The U.S. Bureau of Land Management and National Park Service said Tuesday that 234 cows have been corralled since Saturday from a 1,200-square-mile area closed to the public for the operation about 80 miles northeast of Las Vegas.
The BLM says the cattle have trespassed for decades, and that Bunkerville rancher Cliven Bundy has racked up more than $1.1 million in unpaid grazing fees while losing federal court cases. Bundy’s son, Dave Bundy, was arrested Sunday and freed Monday.
Cliven Bundy claims to own at least 500 of more than 900 animals that rangers say are treading on protected habitat of the endangered desert tortoise.

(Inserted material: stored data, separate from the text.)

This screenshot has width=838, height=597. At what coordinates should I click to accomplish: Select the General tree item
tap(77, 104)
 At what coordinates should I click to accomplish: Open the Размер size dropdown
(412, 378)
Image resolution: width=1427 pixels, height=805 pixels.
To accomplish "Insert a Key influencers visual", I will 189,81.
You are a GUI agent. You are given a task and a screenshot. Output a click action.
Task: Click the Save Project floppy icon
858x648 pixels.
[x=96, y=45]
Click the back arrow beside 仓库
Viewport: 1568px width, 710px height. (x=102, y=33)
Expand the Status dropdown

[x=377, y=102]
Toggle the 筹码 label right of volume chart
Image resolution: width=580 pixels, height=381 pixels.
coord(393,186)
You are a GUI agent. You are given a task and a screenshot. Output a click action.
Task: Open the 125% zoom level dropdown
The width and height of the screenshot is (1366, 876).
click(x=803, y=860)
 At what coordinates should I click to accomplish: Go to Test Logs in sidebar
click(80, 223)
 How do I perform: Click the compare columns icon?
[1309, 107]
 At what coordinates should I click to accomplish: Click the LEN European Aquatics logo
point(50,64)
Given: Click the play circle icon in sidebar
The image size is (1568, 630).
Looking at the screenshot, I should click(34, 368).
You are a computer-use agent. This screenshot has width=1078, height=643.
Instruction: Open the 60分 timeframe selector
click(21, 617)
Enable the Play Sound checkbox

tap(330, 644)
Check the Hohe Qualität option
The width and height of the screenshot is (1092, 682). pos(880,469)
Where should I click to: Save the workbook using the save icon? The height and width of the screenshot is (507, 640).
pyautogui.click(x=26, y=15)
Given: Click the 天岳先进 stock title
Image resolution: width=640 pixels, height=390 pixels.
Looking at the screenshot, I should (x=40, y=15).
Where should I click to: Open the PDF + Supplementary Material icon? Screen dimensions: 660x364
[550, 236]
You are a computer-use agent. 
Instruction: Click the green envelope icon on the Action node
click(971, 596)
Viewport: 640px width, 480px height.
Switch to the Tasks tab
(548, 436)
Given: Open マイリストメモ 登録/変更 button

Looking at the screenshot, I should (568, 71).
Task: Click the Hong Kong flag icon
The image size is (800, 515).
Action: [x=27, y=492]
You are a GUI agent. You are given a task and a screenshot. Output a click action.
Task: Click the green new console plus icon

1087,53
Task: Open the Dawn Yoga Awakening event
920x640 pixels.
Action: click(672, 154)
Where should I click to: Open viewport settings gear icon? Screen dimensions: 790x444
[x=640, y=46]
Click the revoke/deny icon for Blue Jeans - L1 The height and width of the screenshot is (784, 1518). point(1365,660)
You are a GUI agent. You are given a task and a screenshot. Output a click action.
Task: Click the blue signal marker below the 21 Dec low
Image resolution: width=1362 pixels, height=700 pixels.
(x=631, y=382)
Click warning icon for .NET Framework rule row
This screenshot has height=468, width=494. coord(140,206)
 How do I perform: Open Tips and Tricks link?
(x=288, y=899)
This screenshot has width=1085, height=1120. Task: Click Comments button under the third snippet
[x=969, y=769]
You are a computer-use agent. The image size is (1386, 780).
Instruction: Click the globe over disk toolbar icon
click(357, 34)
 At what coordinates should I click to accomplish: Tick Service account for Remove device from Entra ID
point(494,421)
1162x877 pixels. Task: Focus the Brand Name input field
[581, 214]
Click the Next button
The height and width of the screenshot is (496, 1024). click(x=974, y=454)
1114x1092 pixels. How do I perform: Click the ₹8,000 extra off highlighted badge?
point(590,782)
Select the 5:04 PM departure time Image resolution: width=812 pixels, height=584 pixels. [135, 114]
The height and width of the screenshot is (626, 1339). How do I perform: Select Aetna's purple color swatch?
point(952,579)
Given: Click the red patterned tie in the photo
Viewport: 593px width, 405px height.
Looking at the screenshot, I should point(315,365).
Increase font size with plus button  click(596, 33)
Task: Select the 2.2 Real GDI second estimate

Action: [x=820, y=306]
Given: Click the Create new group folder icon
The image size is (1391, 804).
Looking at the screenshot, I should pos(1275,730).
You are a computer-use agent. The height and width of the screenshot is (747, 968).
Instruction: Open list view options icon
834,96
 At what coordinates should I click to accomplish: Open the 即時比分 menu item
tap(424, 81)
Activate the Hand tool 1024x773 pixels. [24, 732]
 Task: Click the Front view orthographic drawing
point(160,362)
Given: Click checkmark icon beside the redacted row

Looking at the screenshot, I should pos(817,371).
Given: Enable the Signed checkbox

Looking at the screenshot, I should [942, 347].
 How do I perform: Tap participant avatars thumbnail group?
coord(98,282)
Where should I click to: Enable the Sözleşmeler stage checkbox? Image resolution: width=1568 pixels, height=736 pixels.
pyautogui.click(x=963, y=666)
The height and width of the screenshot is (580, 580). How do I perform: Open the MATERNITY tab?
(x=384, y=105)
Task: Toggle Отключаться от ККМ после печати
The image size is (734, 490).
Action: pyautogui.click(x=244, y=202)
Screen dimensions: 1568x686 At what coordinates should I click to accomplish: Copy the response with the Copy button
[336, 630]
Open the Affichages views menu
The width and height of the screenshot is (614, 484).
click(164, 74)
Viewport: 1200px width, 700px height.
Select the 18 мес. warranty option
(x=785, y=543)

The dispute is the latest in a battle that has raged for years about federal management of resources and wilderness throughout the West. In the 1970s and ‘80s, the Sagebrush Rebellion pitted Nevada ranchers against the government over land-ownership rights. Roundups of wild horses have drawn much of the attention in recent years.
Dave Bundy, 37, was issued a court summons on criminal charges that he refused to disperse and resisted officers, said Natalie Collins, spokeswoman for the U.S. attorney’s office in Las Vegas. His court date wasn’t immediately announced.
His mother, Carol Bundy, said her son was beaten by agents after his arrest Sunday on State Route 170 between Mesquite and Bunkerville. The BLM and National Park Service didn’t respond to questions about the beating allegation.
Carol Bundy and Park Service spokeswoman Christie Vanover said about 100 protesters rallied Monday against the BLM roundup of cattle that Bundy’s father, Cliven Bundy, says belong to him. The elder Bundy estimates he owns about 500 animals.
“We’re under martial law,” Carol Bundy declared, adding that the family intended “to stand until the cows come home.”